HER yerel seçimde belediyelere talip olan birçok isim çıkar karşımıza…
Bütün partilerden adaylar çıkar.
Ön seçimle belirlenecek denilir adaylar için…
Ama çoğu zaman genel merkezlerin, hatta genel başkanların iradesi le belirlenir başkan adayları…
Benim tercihim her zaman bu kentte yaşamış…
Talip olduğu bölgenin sorunlarını bilen…
Çözüm için plan ve projelerini bilen…
Bu çözümleri üretmek içinde kadrolarını halkla bütünleşebilecek bürokratlardan seçebilecek adayların iş başına gelmesidir.
Zira öncelikle kendilerinden önce iş başında olan yönetimlerin yüklü borçlarıyla baş etmek zorundadırlar.
İktidar mensubuysanız her zaman bir adım önde olursunuz.
Çünkü hükümet bu borçlar için sizi fazla zorlamaz.

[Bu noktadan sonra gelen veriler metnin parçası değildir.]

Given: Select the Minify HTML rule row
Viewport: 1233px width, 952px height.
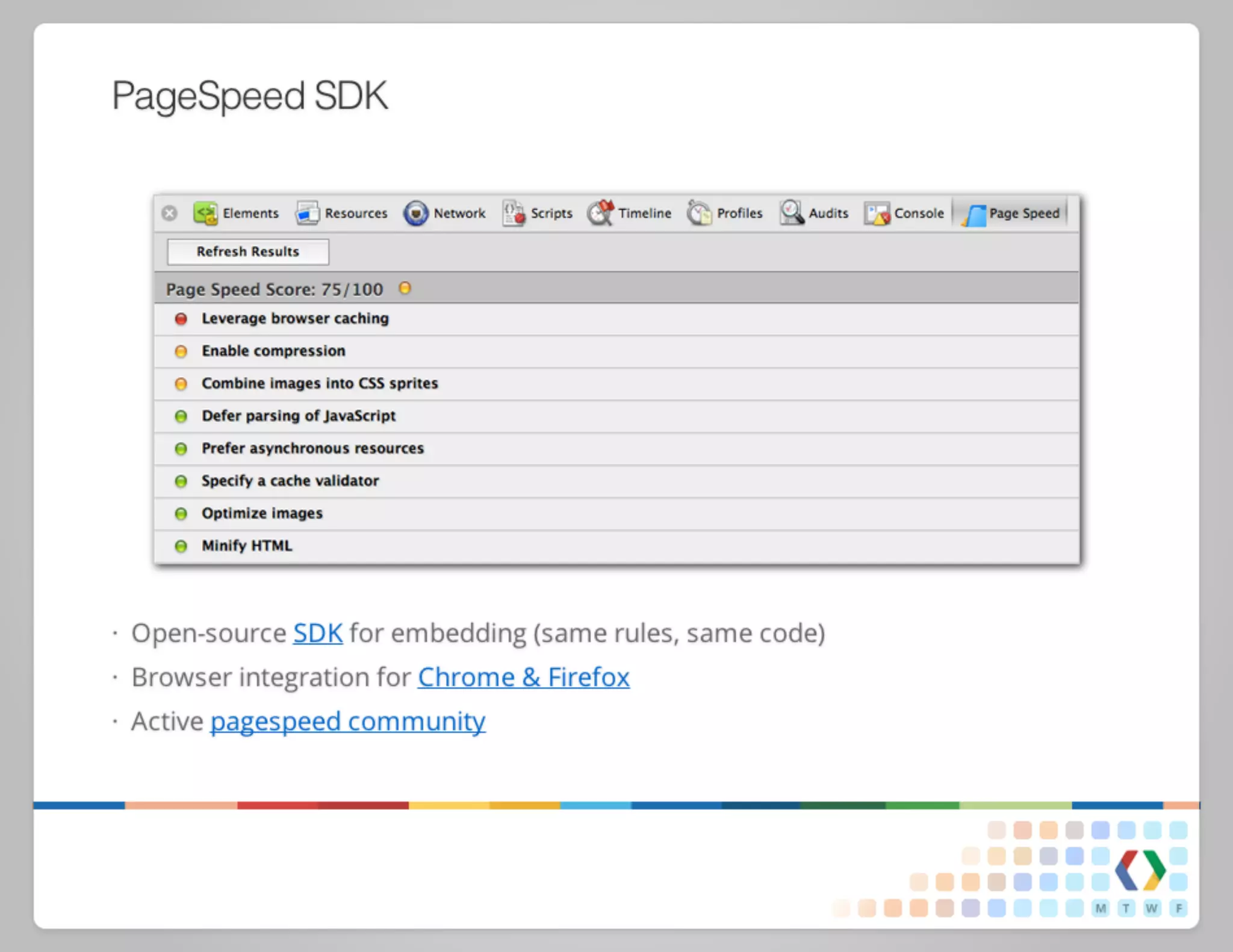Looking at the screenshot, I should 247,546.
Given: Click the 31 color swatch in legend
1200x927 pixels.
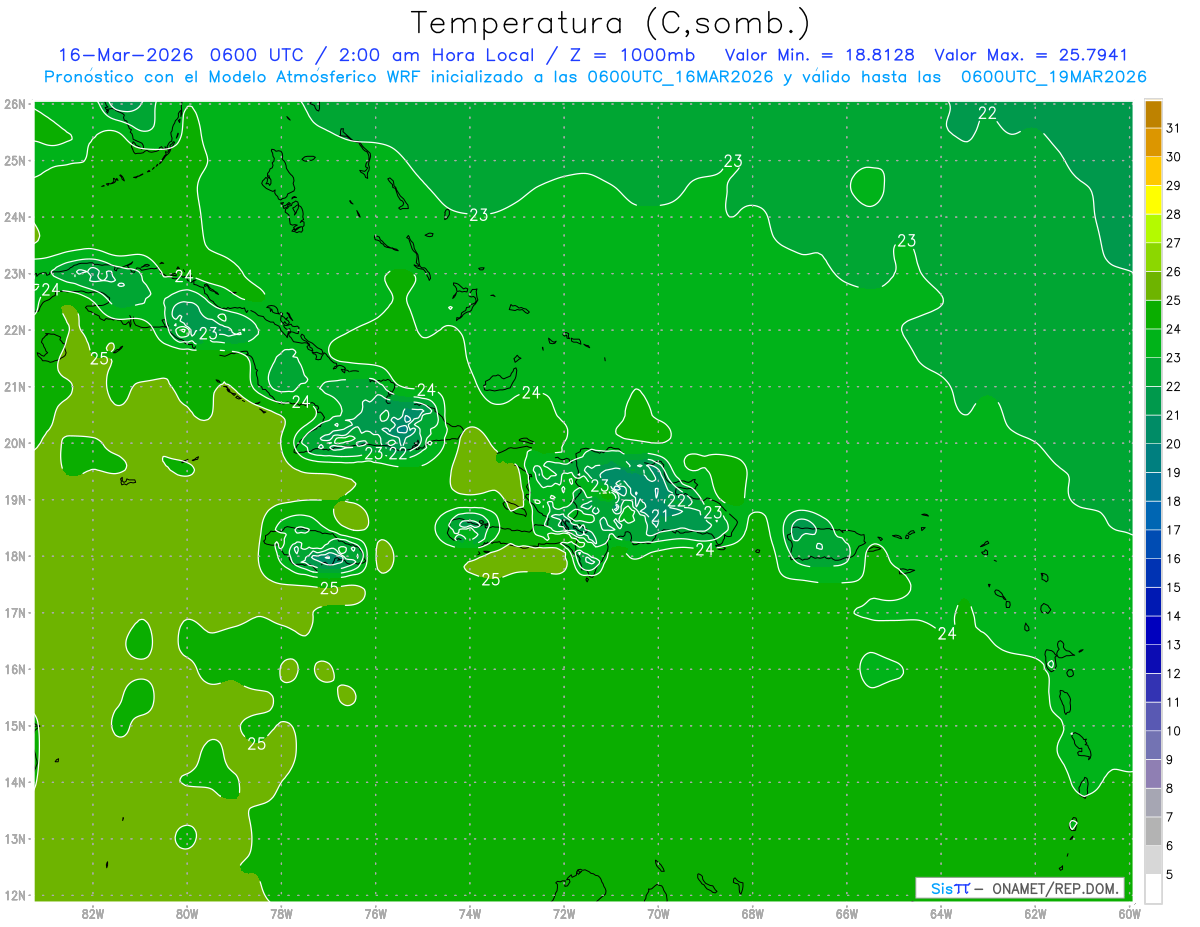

Ama hem muhalefette hem de mecliste çoğunluk sahibi değilseniz işiniz bir hayli zorlaşır.
Halk verdiğiniz sözleri tutmanızı bekler.
Seçim zamanı ilan edilen projelerin bir bir devreye girmesini gözler.
Ama dedim ya, zaten borç yüküyle devir aldığınız belediyede yapacağınız bütçeler genelde iş görmez.
Geriye bir tek şey kalır; halkla bütünleşmek.
Halkın işini kolaylaştırmak…
Belediye ile ilişkilerini ve taleplerini çözülebilir hale getirmek…
Bunun yolu sadece başkandan değil, beraber çalıştığınız ve seçtiğiniz mesai arkadaşlarınızdan geçer.
Kuralcılığa körü körüne bağlılık bu yolu her zaman zorlaştırır.
Çünkü belediyeyi sadece kurallarla yönetemezsiniz.
Burada devreye halkın dilinden anlayacak, bazı konularda kuralları esnetecek yöneticiler girer.
Diğer belediyeler, pek bilemiyorum ama Atakum Belediyesi bu anlamda şanslı.
Bir dönem Gazi Belediye Başkanlığı yapmış, meslektaşım Vedat Yılmaz deneyimiyle bu zafiyeti ve açığı kapatan bir yönetici modeli olarak çıkıyor karşımıza.
Neye evet, neye hayır diyeceğini bilmek yerel yönetimlerde çok önemli ve Başkan Cemil Deveci için bir şans.